The Canadian government has announced that it will extend the post-graduation work permit (PGWP) for some international students for an additional 18 months, as well as reopening an application route for permanent residence applications after clearing the majority of an application backlog caused by COVID travel restrictions.
Express Entry will reopen this summer
In early July, international students will once again be able to apply for permanent residence through Express Entry, which comprises immigration streams such as the Federal Skilled Worker Program, the Federal Skilled Trades Program, and the Canadian Experience Class. The government expects that “the vast majority of new applications will be processed within the 6-month service standard.”
The official press release reads as follows:
- Applicants will not be required to stay in Canada while their application is processed.
- Applicants who apply for an open work permit while their permanent residence application is being processed will be eligible to acquire work permits valid until the end of 2024. This will ensure that all permanent residency applications are completed before applicants are needed to seek temporary status extensions again.
- Immediate family members outside of Canada who were included in a principal applicant's permanent residence application will be eligible for their own open work visa to help with family reunification.
18-month PGWP extension for some
International students who have graduated from Canadian colleges and whose work permits expire between January and December 2022 will be eligible for a new 18-month open work permit this summer. The goal is to provide additional opportunities for those students to get work experience, which will improve their chances of qualifying for permanent residence. This is because work experience earned while on the PGWP is taken into account when students apply for Express Entry to immigrate to Canada.
The procedure for obtaining a student's extension will be outlined in the coming weeks.
The government says that roughly 95,000 post-graduation work permits expire between 31 January and 31 December 2022, and that while thousands of students with expiring work permits have already obtained permanent residence, thousands of others have not.

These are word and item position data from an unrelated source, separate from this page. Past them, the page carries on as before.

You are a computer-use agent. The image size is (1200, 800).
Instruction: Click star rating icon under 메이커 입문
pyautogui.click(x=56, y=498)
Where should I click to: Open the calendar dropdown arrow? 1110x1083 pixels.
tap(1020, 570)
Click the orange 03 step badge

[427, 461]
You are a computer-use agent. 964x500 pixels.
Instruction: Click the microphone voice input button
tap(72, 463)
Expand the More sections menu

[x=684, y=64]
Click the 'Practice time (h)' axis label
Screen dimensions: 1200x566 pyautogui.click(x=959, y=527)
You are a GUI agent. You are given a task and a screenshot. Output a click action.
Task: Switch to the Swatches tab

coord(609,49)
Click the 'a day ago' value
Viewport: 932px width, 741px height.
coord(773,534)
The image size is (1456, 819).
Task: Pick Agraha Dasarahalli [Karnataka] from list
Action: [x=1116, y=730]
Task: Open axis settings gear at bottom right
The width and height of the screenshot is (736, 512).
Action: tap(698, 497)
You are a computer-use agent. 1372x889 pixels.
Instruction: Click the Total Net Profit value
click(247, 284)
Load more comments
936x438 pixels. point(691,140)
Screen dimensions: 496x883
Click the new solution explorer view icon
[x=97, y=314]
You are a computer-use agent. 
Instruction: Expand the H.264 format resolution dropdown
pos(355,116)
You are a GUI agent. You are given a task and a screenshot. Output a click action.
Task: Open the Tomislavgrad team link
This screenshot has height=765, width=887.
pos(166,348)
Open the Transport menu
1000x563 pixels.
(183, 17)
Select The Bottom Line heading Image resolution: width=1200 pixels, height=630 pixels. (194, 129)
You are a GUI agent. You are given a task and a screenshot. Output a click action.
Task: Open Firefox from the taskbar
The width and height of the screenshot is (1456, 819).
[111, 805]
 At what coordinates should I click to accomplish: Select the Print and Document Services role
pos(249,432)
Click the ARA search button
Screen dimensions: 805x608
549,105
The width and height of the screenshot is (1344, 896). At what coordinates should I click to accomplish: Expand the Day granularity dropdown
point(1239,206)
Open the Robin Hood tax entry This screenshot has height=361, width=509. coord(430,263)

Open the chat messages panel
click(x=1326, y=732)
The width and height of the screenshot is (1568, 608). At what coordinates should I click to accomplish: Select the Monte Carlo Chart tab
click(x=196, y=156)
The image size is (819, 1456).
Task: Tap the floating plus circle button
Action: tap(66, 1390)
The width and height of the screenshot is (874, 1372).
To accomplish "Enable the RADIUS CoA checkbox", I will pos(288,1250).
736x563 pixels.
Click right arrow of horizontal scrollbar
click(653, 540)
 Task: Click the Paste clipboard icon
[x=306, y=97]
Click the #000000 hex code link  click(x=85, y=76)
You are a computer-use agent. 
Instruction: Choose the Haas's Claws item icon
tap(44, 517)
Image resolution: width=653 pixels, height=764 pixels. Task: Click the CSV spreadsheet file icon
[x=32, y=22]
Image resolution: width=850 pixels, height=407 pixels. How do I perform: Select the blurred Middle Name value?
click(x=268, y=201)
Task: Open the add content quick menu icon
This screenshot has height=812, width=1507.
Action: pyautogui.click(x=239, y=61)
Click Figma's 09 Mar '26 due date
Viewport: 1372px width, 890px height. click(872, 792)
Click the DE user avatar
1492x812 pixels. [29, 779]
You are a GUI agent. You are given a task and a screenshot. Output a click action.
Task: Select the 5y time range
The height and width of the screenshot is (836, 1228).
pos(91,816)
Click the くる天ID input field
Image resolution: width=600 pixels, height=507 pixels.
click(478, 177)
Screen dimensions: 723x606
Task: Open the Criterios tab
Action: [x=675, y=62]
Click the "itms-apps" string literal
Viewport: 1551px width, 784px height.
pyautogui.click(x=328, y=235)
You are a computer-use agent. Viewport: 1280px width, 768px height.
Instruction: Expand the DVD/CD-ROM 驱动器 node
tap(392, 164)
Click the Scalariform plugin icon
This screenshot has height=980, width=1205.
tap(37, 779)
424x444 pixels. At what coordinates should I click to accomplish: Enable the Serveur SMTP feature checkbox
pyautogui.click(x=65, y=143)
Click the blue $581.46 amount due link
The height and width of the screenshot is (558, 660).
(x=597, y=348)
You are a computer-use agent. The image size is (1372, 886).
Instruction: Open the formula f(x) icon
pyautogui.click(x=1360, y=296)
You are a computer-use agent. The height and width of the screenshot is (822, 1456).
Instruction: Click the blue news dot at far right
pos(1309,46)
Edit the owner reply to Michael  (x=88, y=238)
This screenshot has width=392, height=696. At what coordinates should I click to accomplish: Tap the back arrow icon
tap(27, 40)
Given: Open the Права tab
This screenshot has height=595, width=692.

They anticipate “as many as 50,000 applicants could benefit from this temporary measure.” Without the permit extension, those students would have had to leave the country.
The Honourable Sean Fraser, Minister of Immigration, Refugees and Citizenship, said in an official statement,
“With the economy growing faster than employers can hire new workers, Canada needs to look at every option so that we have the skills and labour needed to fuel our growth. Immigration will be crucial to easing our labour shortage, and these measures aim to address pressing needs in all sectors across the country, while providing more opportunities for recent graduates and other applicants to build their lives in Canada and continue contributing to our short-term recovery and long-term prosperity.”
Many people believe that more could be done
While many students will be relieved to learn that they would be able to stay in Canada longer after graduation to obtain job experience, others will be excluded from the extension. The work permits of thousands of recent international graduates expired between November 27, 2021, and January 31, 2022, according to Migrant Students United, a member of the Migrant Workers Alliance for Change, a Canadian advocacy group supporting migrant workers. These students will not be helped by the Canadian government's recent announcement.
Migrant Students United coordinator, Sarom Rho, said, “We need a permanently renewable post-graduate work permit, not a one-off programme, and the current announcement needs to include those left out.”
That sentiment was echoed in student comments online, including the following tweet from an international student whose permit expired and who is not eligible for the PGWP.
Though Canada is known for providing international students with a seamless transition from higher education to post-graduation work and immigration, others argue that there is still much more that can be done. Different types of job experience might be made to count on Express Entry applications, according to Saad Shoaib, vice chair of the UBC Alma Mater Society:
“Around 50% of international students work full-time or part-time. We see that international students are contributing to the economy, but we’re not seeing the federal government allow them to count their work experience while they’re in university.”
Mr Shoaib also suggested that the government allow international students to obtain Express Entry-valid experience through student employment programs such as Canada Summer Jobs and the Youth Employment and Skills Strategy, which are now only open to Canadian students.
“Ensuring that our international students are well-supported should be a key principle for our post-secondary education system here in Canada. Our main focus is to create a gold-standard post-secondary education system that attracts talent from across the world.”
The connection between the Express Entry backlog and missing immigration opportunities
There's also a link between the Canadian government's months-long suspension in the Express Entry immigration program and international students on the PGWP's chances of being able to use their work experience to stay in the country.
Elif Arat, a PGWP holder, spoke to New Canadian Media about her experience. Despite the fact that she was eligible for permanent residency on September 30, 2021, she did not receive an invitation to apply because the government had stopped doing Canada Express draws two weeks before. She is no longer eligible for a PGWP extension due to the expiration date of her permit:
“After seven months of silence when Mr. Fraser was to announce a new policy on 22 April 2022, about PGWP extension, we were so excited and couldn’t sleep, but unfortunately because our work permit expired in December 2021, we don’t qualify for an extension.”
Canada has a labor shortage
Given the country's severe labor shortages, immigration is a top concern for the Canadian government. In 2021, job openings hit near-record highs, with about 900,000 positions unfilled in January, according to the most recent statistics. A large number of those vacancies (119,600) were in the sector of healthcare, which is becoming increasingly popular among overseas students.